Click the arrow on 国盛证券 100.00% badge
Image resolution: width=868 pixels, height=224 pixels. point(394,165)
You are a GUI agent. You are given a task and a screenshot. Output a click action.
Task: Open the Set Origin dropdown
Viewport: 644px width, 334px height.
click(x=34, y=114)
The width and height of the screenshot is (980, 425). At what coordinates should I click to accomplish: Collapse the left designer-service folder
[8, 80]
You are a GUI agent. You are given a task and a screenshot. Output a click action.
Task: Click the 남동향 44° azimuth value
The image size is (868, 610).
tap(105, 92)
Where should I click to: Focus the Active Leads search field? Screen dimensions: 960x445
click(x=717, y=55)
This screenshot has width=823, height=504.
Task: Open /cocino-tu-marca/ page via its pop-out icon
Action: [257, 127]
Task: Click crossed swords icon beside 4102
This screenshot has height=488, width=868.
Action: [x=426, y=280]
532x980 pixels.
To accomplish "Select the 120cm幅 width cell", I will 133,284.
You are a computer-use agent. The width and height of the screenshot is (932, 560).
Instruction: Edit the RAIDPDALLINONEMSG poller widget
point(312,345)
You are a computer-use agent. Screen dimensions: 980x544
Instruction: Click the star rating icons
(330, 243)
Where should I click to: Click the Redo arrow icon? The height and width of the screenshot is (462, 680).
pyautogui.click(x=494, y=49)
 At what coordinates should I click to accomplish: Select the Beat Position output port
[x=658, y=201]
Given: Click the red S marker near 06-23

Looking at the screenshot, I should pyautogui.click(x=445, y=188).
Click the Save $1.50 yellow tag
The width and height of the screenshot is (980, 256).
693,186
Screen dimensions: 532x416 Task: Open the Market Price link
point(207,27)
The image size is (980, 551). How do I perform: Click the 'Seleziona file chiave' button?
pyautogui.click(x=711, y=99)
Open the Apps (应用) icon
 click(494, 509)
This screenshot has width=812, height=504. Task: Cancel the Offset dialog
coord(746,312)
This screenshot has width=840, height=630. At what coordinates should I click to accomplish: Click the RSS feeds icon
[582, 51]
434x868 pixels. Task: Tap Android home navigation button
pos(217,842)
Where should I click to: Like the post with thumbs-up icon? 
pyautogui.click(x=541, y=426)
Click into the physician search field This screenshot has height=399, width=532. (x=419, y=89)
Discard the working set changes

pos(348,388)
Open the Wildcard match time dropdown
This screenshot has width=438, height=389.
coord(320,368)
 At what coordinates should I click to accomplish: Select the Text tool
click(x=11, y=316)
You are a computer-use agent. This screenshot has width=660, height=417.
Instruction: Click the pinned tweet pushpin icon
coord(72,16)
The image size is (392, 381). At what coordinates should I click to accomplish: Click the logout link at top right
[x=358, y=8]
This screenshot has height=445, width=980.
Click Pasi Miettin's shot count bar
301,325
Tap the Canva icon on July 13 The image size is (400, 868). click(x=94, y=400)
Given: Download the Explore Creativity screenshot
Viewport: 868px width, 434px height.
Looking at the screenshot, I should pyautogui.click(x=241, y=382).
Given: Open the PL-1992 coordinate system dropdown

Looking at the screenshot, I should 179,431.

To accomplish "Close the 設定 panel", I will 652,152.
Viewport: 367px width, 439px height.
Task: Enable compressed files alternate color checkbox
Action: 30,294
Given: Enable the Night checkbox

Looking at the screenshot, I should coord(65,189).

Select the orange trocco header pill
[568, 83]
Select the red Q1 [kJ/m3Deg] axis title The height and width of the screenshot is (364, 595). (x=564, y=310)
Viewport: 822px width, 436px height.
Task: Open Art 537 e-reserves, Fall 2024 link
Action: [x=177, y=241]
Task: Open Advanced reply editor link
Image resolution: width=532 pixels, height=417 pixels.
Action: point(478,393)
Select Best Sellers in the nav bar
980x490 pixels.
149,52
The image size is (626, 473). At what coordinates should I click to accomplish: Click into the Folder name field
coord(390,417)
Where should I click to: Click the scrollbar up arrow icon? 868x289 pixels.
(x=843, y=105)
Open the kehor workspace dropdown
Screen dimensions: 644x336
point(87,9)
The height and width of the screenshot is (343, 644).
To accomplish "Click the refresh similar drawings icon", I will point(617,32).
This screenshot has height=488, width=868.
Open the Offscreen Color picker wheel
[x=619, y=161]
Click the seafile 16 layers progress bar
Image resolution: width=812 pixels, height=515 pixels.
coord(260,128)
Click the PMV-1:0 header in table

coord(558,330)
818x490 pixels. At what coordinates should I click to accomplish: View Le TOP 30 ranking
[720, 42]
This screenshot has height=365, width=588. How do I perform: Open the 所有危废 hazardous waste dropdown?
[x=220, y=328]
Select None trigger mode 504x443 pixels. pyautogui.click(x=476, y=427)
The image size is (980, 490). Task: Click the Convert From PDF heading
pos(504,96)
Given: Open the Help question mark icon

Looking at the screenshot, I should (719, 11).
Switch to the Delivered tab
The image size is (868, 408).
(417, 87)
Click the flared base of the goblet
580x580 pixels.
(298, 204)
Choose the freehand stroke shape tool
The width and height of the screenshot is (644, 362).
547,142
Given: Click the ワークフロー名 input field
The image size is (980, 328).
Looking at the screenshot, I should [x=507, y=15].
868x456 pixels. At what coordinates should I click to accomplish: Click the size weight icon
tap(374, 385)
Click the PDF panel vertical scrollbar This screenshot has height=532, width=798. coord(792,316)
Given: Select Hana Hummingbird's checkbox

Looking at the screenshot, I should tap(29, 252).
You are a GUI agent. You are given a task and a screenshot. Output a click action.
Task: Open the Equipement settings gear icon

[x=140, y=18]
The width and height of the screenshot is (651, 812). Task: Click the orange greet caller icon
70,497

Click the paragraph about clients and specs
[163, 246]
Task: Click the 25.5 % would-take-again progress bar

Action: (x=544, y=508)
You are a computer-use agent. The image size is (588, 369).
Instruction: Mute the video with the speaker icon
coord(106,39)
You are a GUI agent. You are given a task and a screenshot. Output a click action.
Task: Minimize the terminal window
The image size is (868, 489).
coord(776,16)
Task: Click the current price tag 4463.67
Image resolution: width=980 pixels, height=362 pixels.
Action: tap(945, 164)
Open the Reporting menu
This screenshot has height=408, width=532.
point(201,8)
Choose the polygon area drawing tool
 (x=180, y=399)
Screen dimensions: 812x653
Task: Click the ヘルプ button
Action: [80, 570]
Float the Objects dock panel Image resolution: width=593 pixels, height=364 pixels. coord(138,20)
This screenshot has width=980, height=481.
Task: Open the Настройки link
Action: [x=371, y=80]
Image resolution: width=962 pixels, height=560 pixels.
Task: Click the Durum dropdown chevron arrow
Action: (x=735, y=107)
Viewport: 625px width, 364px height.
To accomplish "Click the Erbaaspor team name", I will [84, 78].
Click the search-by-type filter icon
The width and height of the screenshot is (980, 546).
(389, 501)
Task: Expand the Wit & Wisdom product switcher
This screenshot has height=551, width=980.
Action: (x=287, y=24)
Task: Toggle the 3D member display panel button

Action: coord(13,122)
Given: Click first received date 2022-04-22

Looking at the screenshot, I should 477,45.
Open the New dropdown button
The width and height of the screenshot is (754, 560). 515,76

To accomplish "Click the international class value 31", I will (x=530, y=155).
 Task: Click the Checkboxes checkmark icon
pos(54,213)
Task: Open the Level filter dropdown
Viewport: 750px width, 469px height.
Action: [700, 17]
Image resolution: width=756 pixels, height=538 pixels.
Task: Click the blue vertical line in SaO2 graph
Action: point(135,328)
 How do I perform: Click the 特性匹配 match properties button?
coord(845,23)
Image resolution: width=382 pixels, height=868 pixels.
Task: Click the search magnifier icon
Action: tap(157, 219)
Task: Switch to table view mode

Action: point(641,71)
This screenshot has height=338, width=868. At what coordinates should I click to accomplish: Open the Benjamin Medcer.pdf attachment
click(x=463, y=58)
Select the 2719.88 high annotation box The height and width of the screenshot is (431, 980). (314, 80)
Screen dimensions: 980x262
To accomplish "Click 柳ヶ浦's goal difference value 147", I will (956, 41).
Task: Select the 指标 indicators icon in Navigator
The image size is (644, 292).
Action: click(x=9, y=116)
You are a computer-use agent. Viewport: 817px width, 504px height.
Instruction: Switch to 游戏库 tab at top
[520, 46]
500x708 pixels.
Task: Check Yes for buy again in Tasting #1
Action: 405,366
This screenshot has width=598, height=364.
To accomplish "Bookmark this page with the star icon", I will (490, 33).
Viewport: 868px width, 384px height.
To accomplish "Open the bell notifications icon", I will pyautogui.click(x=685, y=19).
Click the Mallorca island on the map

-----

In the listing above, find the line containing "Instruction: Click the pinned" and the line containing "Select Best Sellers in the nav bar". Output them and every line between, exactly, and nothing else.

Instruction: Click the pinned tweet pushpin icon
coord(72,16)
The image size is (392, 381). At what coordinates should I click to accomplish: Click the logout link at top right
[x=358, y=8]
This screenshot has height=445, width=980.
Click Pasi Miettin's shot count bar
301,325
Tap the Canva icon on July 13 The image size is (400, 868). click(x=94, y=400)
Given: Download the Explore Creativity screenshot
Viewport: 868px width, 434px height.
Looking at the screenshot, I should pyautogui.click(x=241, y=382).
Given: Open the PL-1992 coordinate system dropdown

Looking at the screenshot, I should 179,431.

To accomplish "Close the 設定 panel", I will 652,152.
Viewport: 367px width, 439px height.
Task: Enable compressed files alternate color checkbox
Action: 30,294
Given: Enable the Night checkbox

Looking at the screenshot, I should coord(65,189).

Select the orange trocco header pill
[568, 83]
Select the red Q1 [kJ/m3Deg] axis title The height and width of the screenshot is (364, 595). (x=564, y=310)
Viewport: 822px width, 436px height.
Task: Open Art 537 e-reserves, Fall 2024 link
Action: [x=177, y=241]
Task: Open Advanced reply editor link
Image resolution: width=532 pixels, height=417 pixels.
Action: point(478,393)
Select Best Sellers in the nav bar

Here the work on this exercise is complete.